### What you will do
Output the data in full and exactly as presented.

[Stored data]
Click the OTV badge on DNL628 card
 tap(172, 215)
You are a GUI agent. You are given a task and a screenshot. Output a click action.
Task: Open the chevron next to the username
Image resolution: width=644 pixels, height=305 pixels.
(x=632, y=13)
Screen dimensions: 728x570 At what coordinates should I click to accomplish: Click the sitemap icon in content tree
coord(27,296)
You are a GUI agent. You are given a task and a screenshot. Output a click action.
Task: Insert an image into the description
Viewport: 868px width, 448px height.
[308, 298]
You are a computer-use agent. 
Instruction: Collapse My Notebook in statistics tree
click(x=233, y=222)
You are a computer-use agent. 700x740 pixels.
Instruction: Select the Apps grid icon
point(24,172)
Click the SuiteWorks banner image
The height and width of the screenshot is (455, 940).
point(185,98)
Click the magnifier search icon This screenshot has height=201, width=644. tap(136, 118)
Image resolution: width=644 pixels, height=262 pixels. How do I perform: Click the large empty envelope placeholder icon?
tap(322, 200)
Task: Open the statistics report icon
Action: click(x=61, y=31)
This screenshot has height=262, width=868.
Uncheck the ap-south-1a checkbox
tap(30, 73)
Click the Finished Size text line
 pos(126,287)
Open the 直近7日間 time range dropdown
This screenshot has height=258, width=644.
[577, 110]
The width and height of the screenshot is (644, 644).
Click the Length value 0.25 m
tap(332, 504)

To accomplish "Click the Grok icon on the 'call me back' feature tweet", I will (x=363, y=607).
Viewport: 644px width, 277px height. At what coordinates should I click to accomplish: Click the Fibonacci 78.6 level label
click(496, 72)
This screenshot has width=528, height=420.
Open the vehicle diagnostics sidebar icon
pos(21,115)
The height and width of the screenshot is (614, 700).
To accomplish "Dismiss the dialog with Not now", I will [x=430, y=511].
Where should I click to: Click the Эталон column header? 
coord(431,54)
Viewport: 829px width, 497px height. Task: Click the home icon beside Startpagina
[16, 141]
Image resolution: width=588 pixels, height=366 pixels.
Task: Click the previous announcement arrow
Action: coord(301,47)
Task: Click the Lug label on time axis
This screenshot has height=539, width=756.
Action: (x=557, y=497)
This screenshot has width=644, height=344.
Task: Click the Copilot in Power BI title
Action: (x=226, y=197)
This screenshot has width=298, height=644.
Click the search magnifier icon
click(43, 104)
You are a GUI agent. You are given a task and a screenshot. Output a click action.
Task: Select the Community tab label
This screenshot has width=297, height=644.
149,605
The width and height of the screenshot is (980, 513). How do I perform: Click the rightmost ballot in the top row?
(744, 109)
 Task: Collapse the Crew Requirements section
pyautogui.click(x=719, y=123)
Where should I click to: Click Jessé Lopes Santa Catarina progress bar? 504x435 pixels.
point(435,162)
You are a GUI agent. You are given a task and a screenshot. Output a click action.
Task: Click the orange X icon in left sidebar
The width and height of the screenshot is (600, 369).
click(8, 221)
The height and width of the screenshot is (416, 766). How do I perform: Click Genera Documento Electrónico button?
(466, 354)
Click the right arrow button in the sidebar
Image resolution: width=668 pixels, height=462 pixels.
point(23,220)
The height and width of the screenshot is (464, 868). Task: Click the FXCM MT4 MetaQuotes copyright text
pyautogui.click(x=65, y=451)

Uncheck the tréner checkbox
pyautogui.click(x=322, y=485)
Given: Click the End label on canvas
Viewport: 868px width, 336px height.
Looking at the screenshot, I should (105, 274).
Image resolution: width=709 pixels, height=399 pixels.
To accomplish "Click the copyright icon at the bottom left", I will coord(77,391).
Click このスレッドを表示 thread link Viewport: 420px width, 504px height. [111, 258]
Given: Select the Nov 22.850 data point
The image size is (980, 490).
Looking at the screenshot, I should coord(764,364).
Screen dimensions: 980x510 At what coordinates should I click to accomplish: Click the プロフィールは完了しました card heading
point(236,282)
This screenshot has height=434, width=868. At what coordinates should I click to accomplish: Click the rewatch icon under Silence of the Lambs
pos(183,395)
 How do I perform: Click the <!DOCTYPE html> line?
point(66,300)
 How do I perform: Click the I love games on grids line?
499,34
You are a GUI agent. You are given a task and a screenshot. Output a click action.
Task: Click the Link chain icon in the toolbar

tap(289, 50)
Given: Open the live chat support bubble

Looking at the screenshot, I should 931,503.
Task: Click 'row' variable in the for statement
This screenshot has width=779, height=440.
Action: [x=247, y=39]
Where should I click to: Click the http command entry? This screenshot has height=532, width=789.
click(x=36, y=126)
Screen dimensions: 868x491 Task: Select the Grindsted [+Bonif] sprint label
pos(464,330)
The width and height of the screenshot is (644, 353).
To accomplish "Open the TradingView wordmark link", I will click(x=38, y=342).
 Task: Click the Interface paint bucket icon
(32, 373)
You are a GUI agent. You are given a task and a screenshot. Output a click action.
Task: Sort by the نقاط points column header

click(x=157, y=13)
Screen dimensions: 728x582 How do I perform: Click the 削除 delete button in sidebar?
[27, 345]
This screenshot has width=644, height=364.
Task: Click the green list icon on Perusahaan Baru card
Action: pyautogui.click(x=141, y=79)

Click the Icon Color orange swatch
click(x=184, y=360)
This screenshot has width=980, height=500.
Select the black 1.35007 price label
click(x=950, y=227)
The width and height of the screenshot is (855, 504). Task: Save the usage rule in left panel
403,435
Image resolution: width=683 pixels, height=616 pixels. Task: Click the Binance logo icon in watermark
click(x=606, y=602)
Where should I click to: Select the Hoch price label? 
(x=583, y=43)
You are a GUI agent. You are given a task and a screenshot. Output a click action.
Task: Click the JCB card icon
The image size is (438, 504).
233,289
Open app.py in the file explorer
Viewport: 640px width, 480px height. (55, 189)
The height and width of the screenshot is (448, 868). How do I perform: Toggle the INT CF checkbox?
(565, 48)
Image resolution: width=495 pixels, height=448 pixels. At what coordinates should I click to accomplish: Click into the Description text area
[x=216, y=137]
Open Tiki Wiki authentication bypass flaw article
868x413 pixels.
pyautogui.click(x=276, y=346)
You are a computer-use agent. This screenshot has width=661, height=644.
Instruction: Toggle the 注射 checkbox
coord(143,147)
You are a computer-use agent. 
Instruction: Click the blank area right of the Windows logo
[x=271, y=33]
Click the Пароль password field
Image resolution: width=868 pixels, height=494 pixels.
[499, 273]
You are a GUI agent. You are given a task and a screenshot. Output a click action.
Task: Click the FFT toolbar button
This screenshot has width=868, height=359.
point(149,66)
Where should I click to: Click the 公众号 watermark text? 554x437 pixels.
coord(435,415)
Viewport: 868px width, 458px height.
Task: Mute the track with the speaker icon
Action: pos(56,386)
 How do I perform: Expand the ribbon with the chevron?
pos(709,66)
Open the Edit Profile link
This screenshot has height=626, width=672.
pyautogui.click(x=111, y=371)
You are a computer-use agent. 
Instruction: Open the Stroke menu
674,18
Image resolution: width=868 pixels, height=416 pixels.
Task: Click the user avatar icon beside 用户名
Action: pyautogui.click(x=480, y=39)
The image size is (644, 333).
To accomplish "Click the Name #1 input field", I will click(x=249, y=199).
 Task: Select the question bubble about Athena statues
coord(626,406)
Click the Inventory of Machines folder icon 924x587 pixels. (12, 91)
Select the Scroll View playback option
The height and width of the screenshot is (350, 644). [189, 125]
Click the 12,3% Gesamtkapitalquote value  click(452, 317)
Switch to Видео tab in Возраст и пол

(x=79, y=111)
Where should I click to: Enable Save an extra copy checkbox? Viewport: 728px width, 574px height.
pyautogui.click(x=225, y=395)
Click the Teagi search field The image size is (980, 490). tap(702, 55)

### Response below
Click the OTV badge on DNL628 card
 tap(172, 215)
You are a GUI agent. You are given a task and a screenshot. Output a click action.
Task: Open the chevron next to the username
Image resolution: width=644 pixels, height=305 pixels.
(x=632, y=13)
Screen dimensions: 728x570 At what coordinates should I click to accomplish: Click the sitemap icon in content tree
coord(27,296)
You are a GUI agent. You are given a task and a screenshot. Output a click action.
Task: Insert an image into the description
Viewport: 868px width, 448px height.
[308, 298]
You are a computer-use agent. 
Instruction: Collapse My Notebook in statistics tree
click(x=233, y=222)
You are a computer-use agent. 700x740 pixels.
Instruction: Select the Apps grid icon
point(24,172)
Click the SuiteWorks banner image
The height and width of the screenshot is (455, 940).
point(185,98)
Click the magnifier search icon This screenshot has height=201, width=644. tap(136, 118)
Image resolution: width=644 pixels, height=262 pixels. How do I perform: Click the large empty envelope placeholder icon?
tap(322, 200)
Task: Open the statistics report icon
Action: click(x=61, y=31)
This screenshot has height=262, width=868.
Uncheck the ap-south-1a checkbox
tap(30, 73)
Click the Finished Size text line
 pos(126,287)
Open the 直近7日間 time range dropdown
This screenshot has height=258, width=644.
[577, 110]
The width and height of the screenshot is (644, 644).
Click the Length value 0.25 m
tap(332, 504)

To accomplish "Click the Grok icon on the 'call me back' feature tweet", I will (x=363, y=607).
Viewport: 644px width, 277px height. At what coordinates should I click to accomplish: Click the Fibonacci 78.6 level label
click(496, 72)
This screenshot has width=528, height=420.
Open the vehicle diagnostics sidebar icon
pos(21,115)
The height and width of the screenshot is (614, 700).
To accomplish "Dismiss the dialog with Not now", I will [x=430, y=511].
Where should I click to: Click the Эталон column header? 
coord(431,54)
Viewport: 829px width, 497px height. Task: Click the home icon beside Startpagina
[16, 141]
Image resolution: width=588 pixels, height=366 pixels.
Task: Click the previous announcement arrow
Action: coord(301,47)
Task: Click the Lug label on time axis
This screenshot has height=539, width=756.
Action: (x=557, y=497)
This screenshot has width=644, height=344.
Task: Click the Copilot in Power BI title
Action: (x=226, y=197)
This screenshot has width=298, height=644.
Click the search magnifier icon
click(43, 104)
You are a GUI agent. You are given a task and a screenshot. Output a click action.
Task: Select the Community tab label
This screenshot has width=297, height=644.
149,605
The width and height of the screenshot is (980, 513). How do I perform: Click the rightmost ballot in the top row?
(744, 109)
 Task: Collapse the Crew Requirements section
pyautogui.click(x=719, y=123)
Where should I click to: Click Jessé Lopes Santa Catarina progress bar? 504x435 pixels.
point(435,162)
You are a GUI agent. You are given a task and a screenshot. Output a click action.
Task: Click the orange X icon in left sidebar
The width and height of the screenshot is (600, 369).
click(8, 221)
The height and width of the screenshot is (416, 766). How do I perform: Click Genera Documento Electrónico button?
(466, 354)
Click the right arrow button in the sidebar
Image resolution: width=668 pixels, height=462 pixels.
point(23,220)
The height and width of the screenshot is (464, 868). Task: Click the FXCM MT4 MetaQuotes copyright text
pyautogui.click(x=65, y=451)

Uncheck the tréner checkbox
pyautogui.click(x=322, y=485)
Given: Click the End label on canvas
Viewport: 868px width, 336px height.
Looking at the screenshot, I should (105, 274).
Image resolution: width=709 pixels, height=399 pixels.
To accomplish "Click the copyright icon at the bottom left", I will coord(77,391).
Click このスレッドを表示 thread link Viewport: 420px width, 504px height. [111, 258]
Given: Select the Nov 22.850 data point
The image size is (980, 490).
Looking at the screenshot, I should coord(764,364).
Screen dimensions: 980x510 At what coordinates should I click to accomplish: Click the プロフィールは完了しました card heading
point(236,282)
This screenshot has height=434, width=868. At what coordinates should I click to accomplish: Click the rewatch icon under Silence of the Lambs
pos(183,395)
 How do I perform: Click the <!DOCTYPE html> line?
point(66,300)
 How do I perform: Click the I love games on grids line?
499,34
You are a GUI agent. You are given a task and a screenshot. Output a click action.
Task: Click the Link chain icon in the toolbar

tap(289, 50)
Given: Open the live chat support bubble

Looking at the screenshot, I should 931,503.
Task: Click 'row' variable in the for statement
This screenshot has width=779, height=440.
Action: [x=247, y=39]
Where should I click to: Click the http command entry? This screenshot has height=532, width=789.
click(x=36, y=126)
Screen dimensions: 868x491 Task: Select the Grindsted [+Bonif] sprint label
pos(464,330)
The width and height of the screenshot is (644, 353).
To accomplish "Open the TradingView wordmark link", I will click(x=38, y=342).
 Task: Click the Interface paint bucket icon
(32, 373)
You are a GUI agent. You are given a task and a screenshot. Output a click action.
Task: Sort by the نقاط points column header

click(x=157, y=13)
Screen dimensions: 728x582 How do I perform: Click the 削除 delete button in sidebar?
[27, 345]
This screenshot has width=644, height=364.
Task: Click the green list icon on Perusahaan Baru card
Action: pyautogui.click(x=141, y=79)

Click the Icon Color orange swatch
click(x=184, y=360)
This screenshot has width=980, height=500.
Select the black 1.35007 price label
click(x=950, y=227)
The width and height of the screenshot is (855, 504). Task: Save the usage rule in left panel
403,435
Image resolution: width=683 pixels, height=616 pixels. Task: Click the Binance logo icon in watermark
click(x=606, y=602)
Where should I click to: Select the Hoch price label? 
(x=583, y=43)
You are a GUI agent. You are given a task and a screenshot. Output a click action.
Task: Click the JCB card icon
The image size is (438, 504).
233,289
Open app.py in the file explorer
Viewport: 640px width, 480px height. (55, 189)
The height and width of the screenshot is (448, 868). How do I perform: Toggle the INT CF checkbox?
(565, 48)
Image resolution: width=495 pixels, height=448 pixels. At what coordinates should I click to accomplish: Click into the Description text area
[x=216, y=137]
Open Tiki Wiki authentication bypass flaw article
868x413 pixels.
pyautogui.click(x=276, y=346)
You are a computer-use agent. This screenshot has width=661, height=644.
Instruction: Toggle the 注射 checkbox
coord(143,147)
You are a computer-use agent. 
Instruction: Click the blank area right of the Windows logo
[x=271, y=33]
Click the Пароль password field
Image resolution: width=868 pixels, height=494 pixels.
[499, 273]
You are a GUI agent. You are given a task and a screenshot. Output a click action.
Task: Click the FFT toolbar button
This screenshot has width=868, height=359.
point(149,66)
Where should I click to: Click the 公众号 watermark text? 554x437 pixels.
coord(435,415)
Viewport: 868px width, 458px height.
Task: Mute the track with the speaker icon
Action: pos(56,386)
 How do I perform: Expand the ribbon with the chevron?
pos(709,66)
Open the Edit Profile link
This screenshot has height=626, width=672.
pyautogui.click(x=111, y=371)
You are a computer-use agent. 
Instruction: Open the Stroke menu
674,18
Image resolution: width=868 pixels, height=416 pixels.
Task: Click the user avatar icon beside 用户名
Action: pyautogui.click(x=480, y=39)
The image size is (644, 333).
To accomplish "Click the Name #1 input field", I will click(x=249, y=199).
 Task: Select the question bubble about Athena statues
coord(626,406)
Click the Inventory of Machines folder icon 924x587 pixels. (12, 91)
Select the Scroll View playback option
The height and width of the screenshot is (350, 644). [189, 125]
Click the 12,3% Gesamtkapitalquote value  click(452, 317)
Switch to Видео tab in Возраст и пол

(x=79, y=111)
Where should I click to: Enable Save an extra copy checkbox? Viewport: 728px width, 574px height.
pyautogui.click(x=225, y=395)
Click the Teagi search field The image size is (980, 490). tap(702, 55)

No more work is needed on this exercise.